Było to w sobotę rano w Poniatowie (woj. lubelskie). Na klatce schodowej w jednym z bloków mieszkalnych doszło do pożaru. Policjanci ustalili, że na czwartym piętrze doszło do podpalenia wycieraczki przed drzwiami jednego z mieszkań.
Od ognia zajęły się drzwi wejściowe do mieszkania oraz oświetlenie na klatce schodowej.
Z powodu pożaru, swoje mieszkania opuściło 15 osób. Na szczęście pożar został szybko ugaszony i nikomu nic się nie stało.
Jak doszło do pożaru wycieraczki? Kilka godzin po zdarzeniu, policjanci zatrzymali 22-letniego mężczyznę mogącego mieć związek ze sprawą podpalenia.

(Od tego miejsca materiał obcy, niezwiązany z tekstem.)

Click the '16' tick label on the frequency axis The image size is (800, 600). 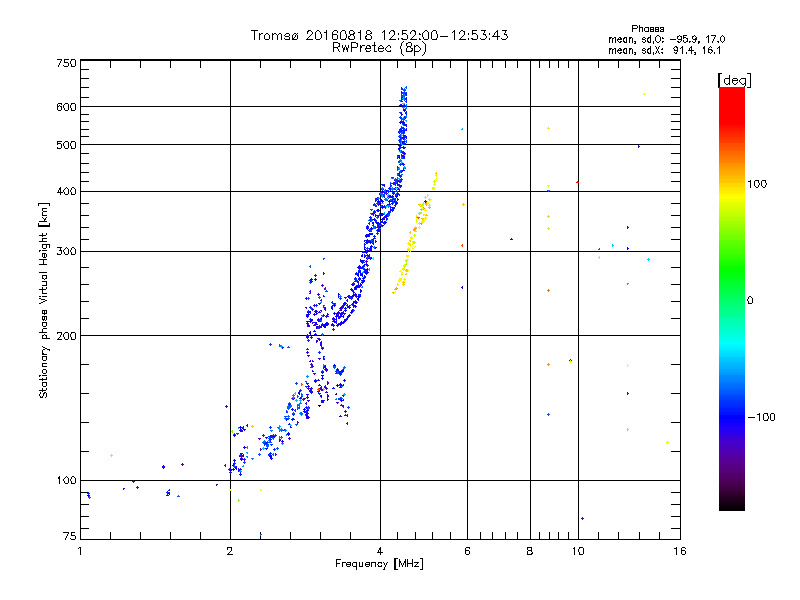click(x=680, y=551)
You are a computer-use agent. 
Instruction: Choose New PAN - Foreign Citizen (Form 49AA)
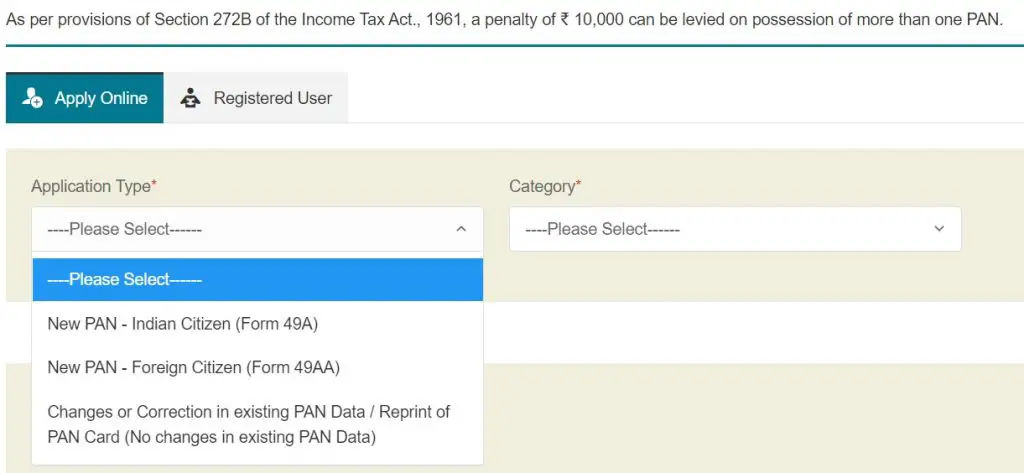pyautogui.click(x=257, y=368)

- Mężczyzna przyznał się do podpalenia wycieraczki - poinformował oficer prasowy. - Wyjaśnił, że chciał się zemścić na koledze, który opowiada o nim nieprawdziwe rzeczy.
22-latek usłyszał zarzut spowodowania zdarzenia zagrażającego życiu i zdrowiu wielu osób. Grozi mu kara do 10 lat pozbawienia wolności. Mężczyzna został objęty dozorem policyjnym.